◆ Exercise directions ◆
Can you lay out the items from the line containing "This screenshot has height=1107, width=1918." through the end of the items as a JSON list of strings, one string per line, leaving blank lines out?
------ Entries supplied
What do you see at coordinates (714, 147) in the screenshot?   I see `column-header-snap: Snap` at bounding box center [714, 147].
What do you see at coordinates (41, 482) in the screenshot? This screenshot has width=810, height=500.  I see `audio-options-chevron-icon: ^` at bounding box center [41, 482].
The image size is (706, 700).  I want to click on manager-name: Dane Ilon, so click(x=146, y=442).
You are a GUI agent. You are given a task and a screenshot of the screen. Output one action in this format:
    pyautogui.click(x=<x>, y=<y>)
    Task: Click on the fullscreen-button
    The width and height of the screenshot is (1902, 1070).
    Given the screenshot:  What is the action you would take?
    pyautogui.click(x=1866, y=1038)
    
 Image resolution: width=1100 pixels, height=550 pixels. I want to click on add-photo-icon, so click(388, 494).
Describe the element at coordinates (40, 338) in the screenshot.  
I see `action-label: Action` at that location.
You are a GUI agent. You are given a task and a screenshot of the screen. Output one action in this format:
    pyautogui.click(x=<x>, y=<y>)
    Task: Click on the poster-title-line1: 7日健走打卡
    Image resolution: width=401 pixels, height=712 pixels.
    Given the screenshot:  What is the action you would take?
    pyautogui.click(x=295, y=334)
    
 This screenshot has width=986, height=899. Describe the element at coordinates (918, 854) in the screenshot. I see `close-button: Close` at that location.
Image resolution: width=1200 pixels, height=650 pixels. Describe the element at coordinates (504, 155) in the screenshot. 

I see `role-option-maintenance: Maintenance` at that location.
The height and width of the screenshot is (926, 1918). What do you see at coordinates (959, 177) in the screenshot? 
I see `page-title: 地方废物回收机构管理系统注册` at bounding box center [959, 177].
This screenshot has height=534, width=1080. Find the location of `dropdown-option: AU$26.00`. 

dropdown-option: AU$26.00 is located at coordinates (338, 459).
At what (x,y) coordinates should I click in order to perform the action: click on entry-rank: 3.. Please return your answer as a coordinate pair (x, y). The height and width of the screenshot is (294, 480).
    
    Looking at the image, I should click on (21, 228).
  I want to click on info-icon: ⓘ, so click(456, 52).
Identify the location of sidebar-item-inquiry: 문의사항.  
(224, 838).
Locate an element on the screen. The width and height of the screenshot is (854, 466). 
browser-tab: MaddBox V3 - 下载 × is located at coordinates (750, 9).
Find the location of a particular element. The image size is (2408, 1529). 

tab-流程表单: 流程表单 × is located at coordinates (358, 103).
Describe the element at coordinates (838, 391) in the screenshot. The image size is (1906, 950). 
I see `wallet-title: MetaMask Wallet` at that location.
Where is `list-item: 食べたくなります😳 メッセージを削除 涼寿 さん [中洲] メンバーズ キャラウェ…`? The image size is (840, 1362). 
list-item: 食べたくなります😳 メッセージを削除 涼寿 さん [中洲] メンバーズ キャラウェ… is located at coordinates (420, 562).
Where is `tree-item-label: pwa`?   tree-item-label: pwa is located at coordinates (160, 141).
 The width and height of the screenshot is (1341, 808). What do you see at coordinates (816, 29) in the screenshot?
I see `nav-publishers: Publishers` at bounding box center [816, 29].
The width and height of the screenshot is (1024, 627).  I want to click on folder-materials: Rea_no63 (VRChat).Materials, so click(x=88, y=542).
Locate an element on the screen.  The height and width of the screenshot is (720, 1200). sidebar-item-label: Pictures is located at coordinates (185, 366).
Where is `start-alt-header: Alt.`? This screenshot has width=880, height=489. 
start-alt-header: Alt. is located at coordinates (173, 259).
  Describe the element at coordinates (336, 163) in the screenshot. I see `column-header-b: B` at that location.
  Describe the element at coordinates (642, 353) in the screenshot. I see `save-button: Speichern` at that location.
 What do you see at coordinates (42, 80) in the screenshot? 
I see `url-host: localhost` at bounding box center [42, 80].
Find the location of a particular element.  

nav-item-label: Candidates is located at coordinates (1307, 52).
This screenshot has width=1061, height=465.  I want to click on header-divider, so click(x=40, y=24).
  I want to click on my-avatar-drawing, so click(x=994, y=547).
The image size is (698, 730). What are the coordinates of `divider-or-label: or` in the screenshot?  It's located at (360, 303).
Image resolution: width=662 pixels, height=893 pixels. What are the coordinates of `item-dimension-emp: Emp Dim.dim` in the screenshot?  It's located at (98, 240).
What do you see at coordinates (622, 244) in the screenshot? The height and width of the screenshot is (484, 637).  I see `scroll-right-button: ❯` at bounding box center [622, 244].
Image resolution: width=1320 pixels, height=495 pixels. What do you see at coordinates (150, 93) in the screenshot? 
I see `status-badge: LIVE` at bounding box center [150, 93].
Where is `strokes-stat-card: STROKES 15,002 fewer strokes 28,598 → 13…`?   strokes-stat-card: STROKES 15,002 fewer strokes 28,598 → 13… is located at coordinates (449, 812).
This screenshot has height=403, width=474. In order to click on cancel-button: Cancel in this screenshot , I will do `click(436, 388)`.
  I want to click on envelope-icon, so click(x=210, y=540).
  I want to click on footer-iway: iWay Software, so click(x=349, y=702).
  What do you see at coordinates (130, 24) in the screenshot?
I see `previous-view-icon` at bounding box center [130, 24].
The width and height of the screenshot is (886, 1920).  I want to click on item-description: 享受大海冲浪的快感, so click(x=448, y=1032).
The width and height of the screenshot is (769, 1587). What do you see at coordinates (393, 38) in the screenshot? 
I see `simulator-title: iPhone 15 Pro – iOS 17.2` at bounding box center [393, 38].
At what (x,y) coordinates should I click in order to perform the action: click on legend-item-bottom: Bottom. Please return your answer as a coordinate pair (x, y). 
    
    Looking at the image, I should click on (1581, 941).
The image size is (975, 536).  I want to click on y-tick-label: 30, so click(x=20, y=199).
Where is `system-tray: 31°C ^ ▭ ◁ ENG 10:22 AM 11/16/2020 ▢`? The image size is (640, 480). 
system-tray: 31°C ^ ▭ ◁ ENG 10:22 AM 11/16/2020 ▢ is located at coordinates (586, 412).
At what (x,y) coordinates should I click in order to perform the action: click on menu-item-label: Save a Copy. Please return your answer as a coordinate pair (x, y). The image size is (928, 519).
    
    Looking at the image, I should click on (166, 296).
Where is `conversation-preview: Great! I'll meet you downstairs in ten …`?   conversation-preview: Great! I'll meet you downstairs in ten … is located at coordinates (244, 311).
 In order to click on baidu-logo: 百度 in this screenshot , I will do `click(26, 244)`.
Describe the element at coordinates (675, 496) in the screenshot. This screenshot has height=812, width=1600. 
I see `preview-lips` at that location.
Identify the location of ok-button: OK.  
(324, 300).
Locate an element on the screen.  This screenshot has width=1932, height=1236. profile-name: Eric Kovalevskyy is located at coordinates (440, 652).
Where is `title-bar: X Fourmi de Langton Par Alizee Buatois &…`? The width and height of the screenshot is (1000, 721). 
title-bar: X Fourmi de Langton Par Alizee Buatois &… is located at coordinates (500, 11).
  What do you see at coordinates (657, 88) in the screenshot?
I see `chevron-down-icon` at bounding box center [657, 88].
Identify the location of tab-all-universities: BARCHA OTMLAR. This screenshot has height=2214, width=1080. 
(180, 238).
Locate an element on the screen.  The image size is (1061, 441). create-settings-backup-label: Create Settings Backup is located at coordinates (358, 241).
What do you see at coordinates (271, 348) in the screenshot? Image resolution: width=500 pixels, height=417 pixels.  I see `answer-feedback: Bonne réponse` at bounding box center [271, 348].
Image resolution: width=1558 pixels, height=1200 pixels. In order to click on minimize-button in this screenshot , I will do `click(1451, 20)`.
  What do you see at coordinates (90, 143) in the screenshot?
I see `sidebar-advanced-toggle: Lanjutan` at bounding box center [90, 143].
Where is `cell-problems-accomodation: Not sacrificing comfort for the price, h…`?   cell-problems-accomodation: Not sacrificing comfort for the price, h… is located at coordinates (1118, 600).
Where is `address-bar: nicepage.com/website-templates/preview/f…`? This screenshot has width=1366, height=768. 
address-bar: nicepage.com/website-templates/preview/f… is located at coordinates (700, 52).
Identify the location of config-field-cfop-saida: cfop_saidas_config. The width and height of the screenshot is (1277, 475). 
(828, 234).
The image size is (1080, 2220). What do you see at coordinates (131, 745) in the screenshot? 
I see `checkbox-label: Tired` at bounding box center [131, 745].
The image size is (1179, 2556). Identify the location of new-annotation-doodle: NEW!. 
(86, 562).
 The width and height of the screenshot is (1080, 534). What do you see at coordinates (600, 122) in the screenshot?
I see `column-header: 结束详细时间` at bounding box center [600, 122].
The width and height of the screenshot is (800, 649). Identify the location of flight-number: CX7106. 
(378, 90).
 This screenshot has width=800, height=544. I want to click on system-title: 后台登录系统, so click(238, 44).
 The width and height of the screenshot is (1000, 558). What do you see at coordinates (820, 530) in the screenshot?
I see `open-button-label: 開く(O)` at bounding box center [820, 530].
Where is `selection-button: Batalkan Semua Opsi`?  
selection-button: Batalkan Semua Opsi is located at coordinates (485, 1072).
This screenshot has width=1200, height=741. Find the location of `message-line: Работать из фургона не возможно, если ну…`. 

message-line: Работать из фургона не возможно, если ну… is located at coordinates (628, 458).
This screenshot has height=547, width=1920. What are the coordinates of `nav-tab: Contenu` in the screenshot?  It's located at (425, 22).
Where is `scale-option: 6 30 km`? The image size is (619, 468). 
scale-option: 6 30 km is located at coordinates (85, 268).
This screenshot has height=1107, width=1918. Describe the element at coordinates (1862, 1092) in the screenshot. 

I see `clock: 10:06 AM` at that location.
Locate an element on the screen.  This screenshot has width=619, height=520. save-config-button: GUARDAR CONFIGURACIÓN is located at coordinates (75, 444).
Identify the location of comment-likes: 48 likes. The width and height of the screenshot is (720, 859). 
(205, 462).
------------
◆ Solution ◆
[
  "This screenshot has height=1107, width=1918. Describe the element at coordinates (1862, 1092) in the screenshot. ",
  "I see `clock: 10:06 AM` at that location.",
  "Locate an element on the screen.  This screenshot has width=619, height=520. save-config-button: GUARDAR CONFIGURACIÓN is located at coordinates (75, 444).",
  "Identify the location of comment-likes: 48 likes. The width and height of the screenshot is (720, 859). ",
  "(205, 462)."
]